• Melissa Fleming is spot on when she calls for hope based communication:

    As for the doomism, I’m convinced us communicators need a shift of tone. Few people now deny the planet is warming (though shocking numbers apparently still reject the link to human activity). The time for focusing solely on the problems is over. Now is the time to galvanize audiences for change.

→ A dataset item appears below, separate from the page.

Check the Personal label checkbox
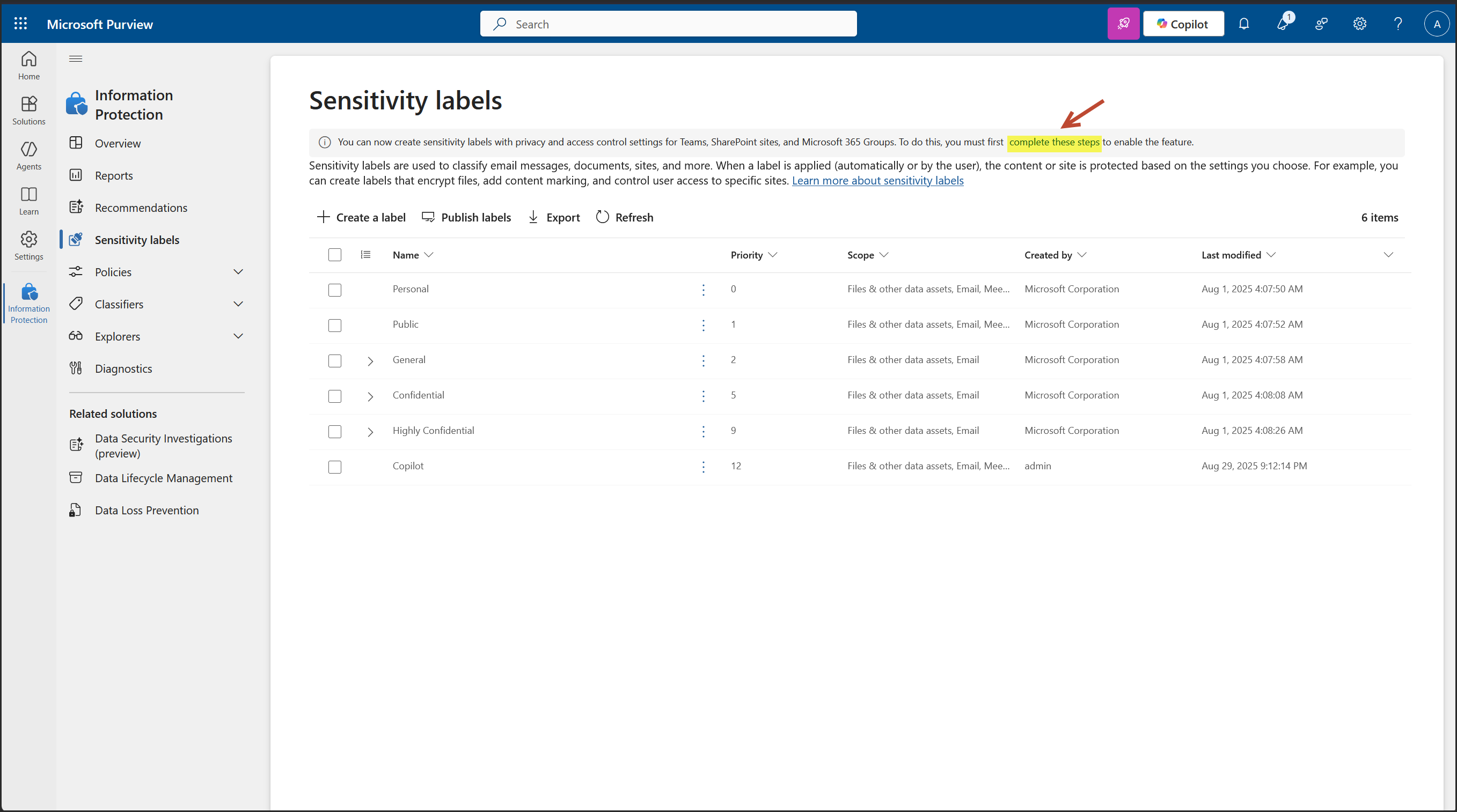Image resolution: width=1457 pixels, height=812 pixels. [335, 290]
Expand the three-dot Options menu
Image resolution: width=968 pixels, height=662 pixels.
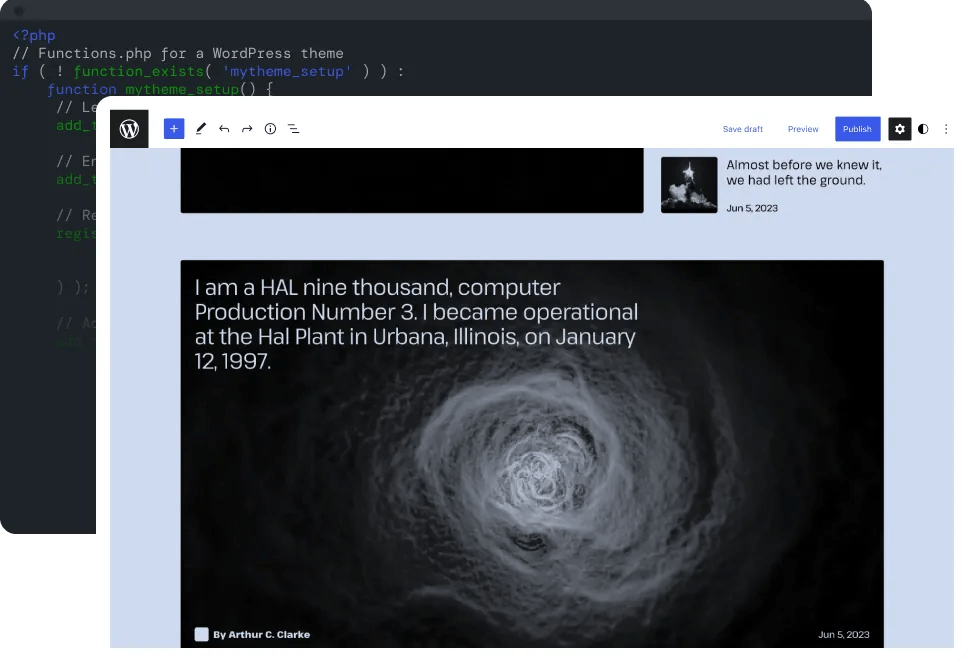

    The only way to do this is by offering hope. Storytelling focused on solutions, that highlights and celebrates people and places doing the right thing can empower audiences to look beyond messages of impending doom and see we have the tools and knowledge to secure a livable future.


  • Clive Thompson:

    The truth is, a thriving metaverse already exists. It’s incredibly high-functioning, with millions of people immersed in it for hours a day. In this metaverse, people have built uncountable custom worlds, and generated god knows how many profitable businesses and six-figure careers. Yet this terrain looks absolutely nothing the like one Zuckerberg showed off.

    It’s Minecraft, of course.


  • My last professional trip before the COVID-19 pandemic was a solidarity visit to Zimbabwe. A high-level delegation visited the LWF member church in the country and our ecumenical partners, to learn about the country, its people and their situation.

    One of the visits was to to the Chinyika primary school where I took this photo. It shows an exchange between the LWF General Secretary Martin Junge and a young student. Today is Martin’s last day in office. I have learnt a lot from him and for that I am deeply grateful.


  • The Jet d’Eau is as much a symbol of Geneva as Hallgrímskirkja is of Reykjavík. It is visible from all directions. You can stand next to it and feel the spray on your face. You can watch it from far away, the top of the Saleve and high in the Jura mountains. Most of the time it’s watercolored, but at times the city authorities use lights to color the spray of water.

    On this particular day I was making my way through Cologny and stopped in a beautiful field to take a photo of the city and its symbol.


  • If I had to choose it would be this chubby little angel on a stretch of the Berlin Wall at Bernauer Strasse. It’s been there for years but the context keeps changing as graffiti artists make their mark on the wall.

  • Informative article from Nieman Labs about tricks used by websites to get users to consent to cookies that enable tracking across websites.

    Dark design has proven to be an incredibly effective way of encouraging web users to part with their time, money and privacy. This in turn has established “dark patterns,” or sets of practices designers know they can use to manipulate web users. They’re difficult to spot, but they’re increasingly prevalent in the websites and apps we use every day, creating products that are manipulative by design, much like the persistent, ever-present pop-ups we’re forced to close when we visit a new website.

    Ideally, no cookies, but if needed only those absolutely necessary.